El blog de Luis Frías

junio 28, 2008

Callarse y escuchar

Aunque es un libro notable por muchos motivos, El sublime objeto de la ideología me gusta básicamente porque tiene un ejemplo magnífico. El volumen, del teórico alemán Slavoj ŽiŽek, recuerda una anécdota de humor insuperablemente negro de la Polonia de Jarizelski inmediatamente después del golpe militar. En aquel tiempo, las patrullas militares tenían derecho a disparar sin advertir a las personas que transitaban por las calles después del toque de queda (diez de la noche). Uno de los dos soldados de una patrulla ve a alguien con prisa cuando faltaban diez minutos para las diez y le dispara de inmediato. Cuando su colega le pregunta por qué había disparado si faltaban unos minutos para la hora, él responde: “Conocía al tipo. Vive muy lejos de aquí y no hubiera podido llegar a su casa en diez minutos, o sea que para simplificar las cosas mejor he disparado de una vez…” Aunque Zizek utiliza el episodio para refutar a los críticos de Hegel, que lo juzgaban “al diez para las diez” sin siquiera comprenderlo, yo lo quiero emplear para referirme a una situación tan inmediata como escurridiza.

Hace pocos días violé una de los consejos más importantes que me dio cierto historiador del arte. “Jamás acudas a la inauguración de ninguna exposición”. De acuerdo con él, tipo inteligente, lo mejor es ir unos días después y echar un ojo con calma. Para él, el día de la inauguración sólo te acarrea problemas. Pues si, como en su caso, eres crítico de arte, lo que hará el autor de la muestra es, o despreciarte al punto de negarte hasta el saludo, o lisonjearte hasta la náusea para que hables bien de él. Y si, en cambio, eres como en mi caso, un simple y llano sujeto de a pie, lo más seguro es que no conozcas a nadie y te sientas como cariátide en medio de la multitud que devora el tinto y los bocadillos, y habla a grandes voces. Pero a juzgar por los hechos, mi amigo pasó por alto el riesgo mayor. El de tener que tragarte todas las opiniones del público asistente que no hace sino proferir sinsentidos sobre cosas que no comprenden en lo más mínimo.

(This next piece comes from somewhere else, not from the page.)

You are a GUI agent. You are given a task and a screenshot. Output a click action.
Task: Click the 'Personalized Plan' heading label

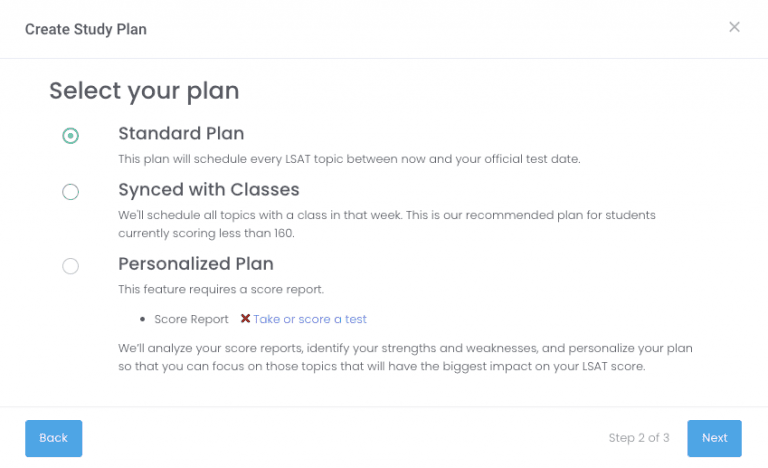point(195,264)
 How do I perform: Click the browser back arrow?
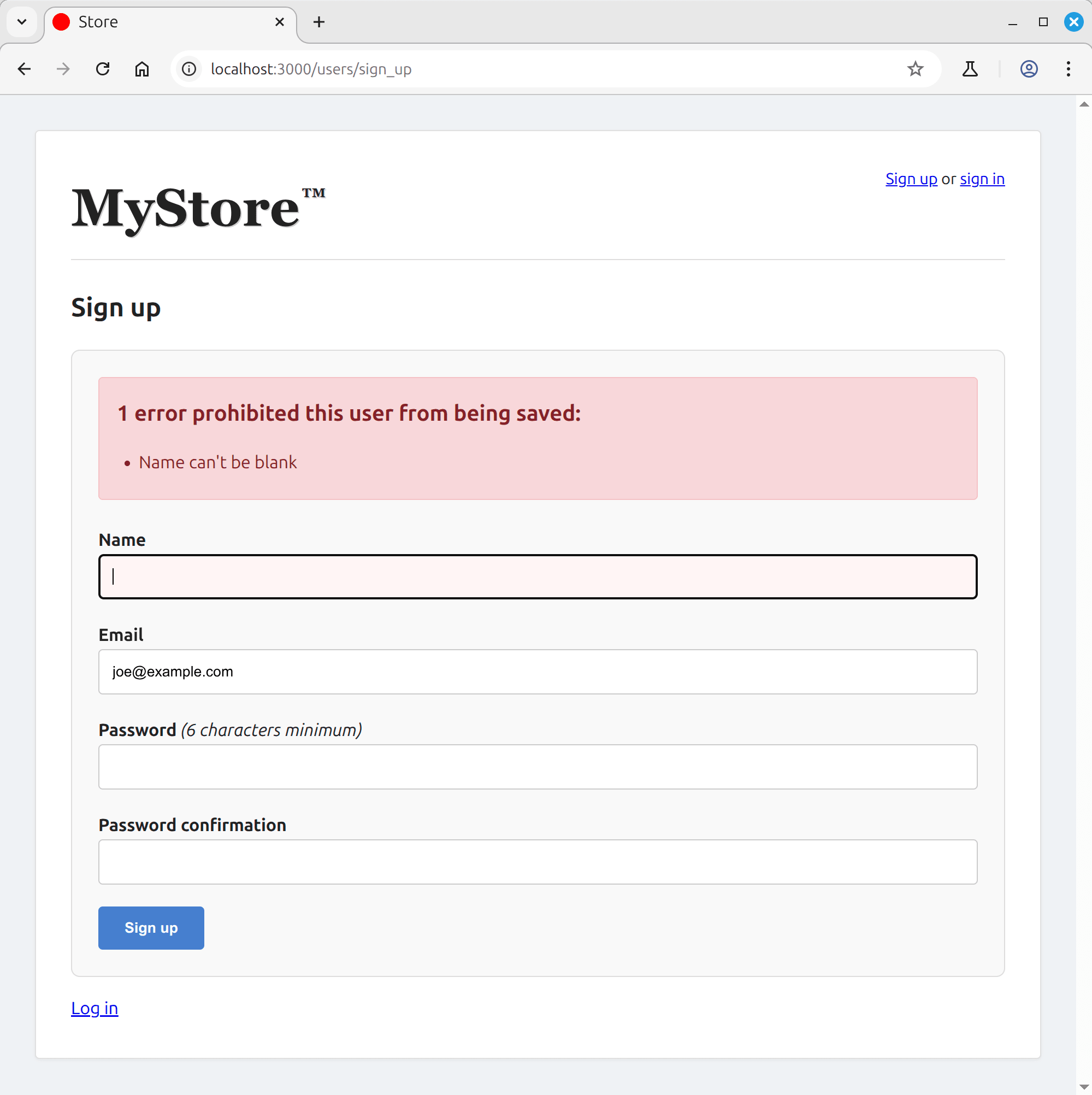pyautogui.click(x=25, y=69)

Como todas las expos lujosas que se costean con el erario, ésta me trajo a la mente un cuestionamiento. ¿Conviene pagar una exposición lujosa en la capital, que veinte modestas a lo largo de tierra adentro? Lo interesante fue lo que ocurrió en la inauguración. Acudieron los integrantes de la clase política. Después de dar un recorrido por las (más que obras de arte) piezas prestadas de un almacén de artesanías elite, se pusieron a intercambiar opiniones. Ante las figuritas cuyo pretendido mérito artístico no era más que estar fundidas en plata, un político decía que “las obras son fabulosas”, a lo que el otro le contestaba: “todo es de gran calidad”.

Aunque definitivamente no vuelvo a presentarme en ninguna inauguración, esa velada fue provechosa. Después de todo, me hizo reparar en una situación que hoy prevalece. Desgraciadamente por escurridiza no es fácil de advertir. Para no ir más lejos, inclusive se puede ejemplificar con el actual debate energético.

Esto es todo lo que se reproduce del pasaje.